新種の人類“亜人”を演じた佐藤健「何回死んだか覚えてません(笑)」
2018年4月スタートの連続テレビ小説「半分、青い。」(NHK総合ほか)への出演が決まるなど、話題作への出演が続く佐藤健。大ヒットコミックを映画化した主演作「亜人」(9月30日・土公開)では、死んでもすぐに蘇る新種の人類“亜人”の青年・永井圭を演じている。
――事故に遭い、自身が死なない“亜人”であることが発覚する主人公の永井圭ですが、役作りはどのように行ったのでしょうか?

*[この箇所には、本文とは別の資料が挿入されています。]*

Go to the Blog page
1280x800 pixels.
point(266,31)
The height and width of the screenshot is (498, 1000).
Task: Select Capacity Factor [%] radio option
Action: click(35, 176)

僕自身、原作の「亜人」を読んでいて、実写化したいという思いはあったので、台本の打ち合わせから参加させてもらいました。やるからにはいいものにしたかったし、背負うものもありますから。それでどんどん形になって行く中で、圭のキャラクター像も具体的な形になっていきました。でも完璧に満足できる状態まで作り込むには、時間的にどうしてもクランクインに間に合わない。だから現場に入ってからも、このせりふはどうだろうとか監督とは話し合いを続けていました。思い付いたせりふを書いて本広(克行)監督にお見せして、取り入れてもらったり。演技の面では、アニメ版で圭を演じられた宮野真守さんの喋り方やトーンも参考にさせていただきました。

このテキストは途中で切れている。